For a few days now, almost as if the universe has been conspiring to send me messages, I’ve been bumping into the same cohesive conclusion: anything can change, and I must be ready. I say this not to invite notions of doom and gloom, but to avoid falling prey to naive positivity.
Investment is a funny word to me, and not in a comical sense. In our spaces, it’s part of the daily vocabulary, yet it’s rarely used in service of anything outside of money. But investments can be emotional too, and I’m of the opinion that those kinds of investments are just as costly as clicking the Buy button.
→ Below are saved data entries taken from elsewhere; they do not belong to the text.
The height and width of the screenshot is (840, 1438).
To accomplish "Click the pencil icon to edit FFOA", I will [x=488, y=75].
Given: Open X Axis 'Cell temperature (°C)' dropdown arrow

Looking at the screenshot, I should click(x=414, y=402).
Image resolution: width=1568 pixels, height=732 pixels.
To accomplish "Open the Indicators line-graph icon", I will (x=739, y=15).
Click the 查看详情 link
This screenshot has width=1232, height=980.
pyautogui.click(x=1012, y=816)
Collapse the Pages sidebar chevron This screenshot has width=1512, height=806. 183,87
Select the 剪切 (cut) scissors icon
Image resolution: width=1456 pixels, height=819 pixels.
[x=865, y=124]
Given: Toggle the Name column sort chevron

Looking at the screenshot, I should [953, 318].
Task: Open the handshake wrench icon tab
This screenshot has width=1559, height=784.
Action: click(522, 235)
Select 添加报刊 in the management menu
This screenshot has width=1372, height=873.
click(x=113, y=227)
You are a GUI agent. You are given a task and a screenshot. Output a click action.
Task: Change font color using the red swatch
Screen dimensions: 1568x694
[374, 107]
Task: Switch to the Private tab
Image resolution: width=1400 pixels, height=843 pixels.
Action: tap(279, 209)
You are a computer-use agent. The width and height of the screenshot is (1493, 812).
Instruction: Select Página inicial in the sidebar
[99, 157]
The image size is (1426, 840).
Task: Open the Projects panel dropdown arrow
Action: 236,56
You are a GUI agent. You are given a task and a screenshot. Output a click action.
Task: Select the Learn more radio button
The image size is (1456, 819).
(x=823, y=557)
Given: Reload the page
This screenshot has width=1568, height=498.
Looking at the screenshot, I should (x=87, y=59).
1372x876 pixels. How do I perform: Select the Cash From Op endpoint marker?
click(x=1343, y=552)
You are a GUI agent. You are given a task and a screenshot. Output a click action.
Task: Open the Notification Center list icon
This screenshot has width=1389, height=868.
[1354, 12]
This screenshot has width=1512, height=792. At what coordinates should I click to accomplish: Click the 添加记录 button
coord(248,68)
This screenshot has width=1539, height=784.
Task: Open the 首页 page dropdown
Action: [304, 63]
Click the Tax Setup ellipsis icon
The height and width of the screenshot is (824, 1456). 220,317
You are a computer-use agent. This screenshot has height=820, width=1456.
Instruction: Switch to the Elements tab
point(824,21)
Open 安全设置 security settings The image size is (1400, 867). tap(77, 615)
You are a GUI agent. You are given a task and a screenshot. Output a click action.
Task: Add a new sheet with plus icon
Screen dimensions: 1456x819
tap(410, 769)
The “why” of why we are here, the depth of the bucket — the crab bucket, to be precise — is nothing more than an unflattering analogy for the reality we experience. Like you, I have my biases, the kind that blind me to flaws, to the observable warts in my own skin. Like you, I’ve also made grave mistakes, and I’ve had to learn to accept them... or not, and nonetheless continue moving along the path.
If I had to be brutally honest with myself for one minute and ask what I’ve actually gained from being here for so long, the answer might not be the kind that leaves everyone feeling inspired. In one word: experience.
Maybe that’s all there really is to gain. Maybe that’s the actual prize, and anything else that comes along is simply icing on the cake... or maybe just half a cherry.
Watching these markets bring projects to their knees, watching ideas collapse under the weight of reality, has me thinking about my own endeavors and the possibility of needing a change in direction. Maybe even the necessity of it. If that sounds negative, I apologize, but once again, I’m trying not to live inside a cloud.
A collection of repositories.
I think that would be my answer if I had to boil everything down into some kind of objective, measurable gain. Ideas converted into usable things. Thoughts concreted into experiments people can actually touch. Maybe that’s enough. Maybe it isn’t. But the point is that it has to be, because it probably already is.
At the end of the day, this journey — whatever you want to call it — is probably something I’ll laugh about anyway. All the seriousness of it staining the glass, standing in contrast with the reality that although I’ve felt this way before, as if the trail ahead is being swallowed by thick vegetation, I never truly stopped moving forward.
And maybe that matters more than arriving anywhere at all.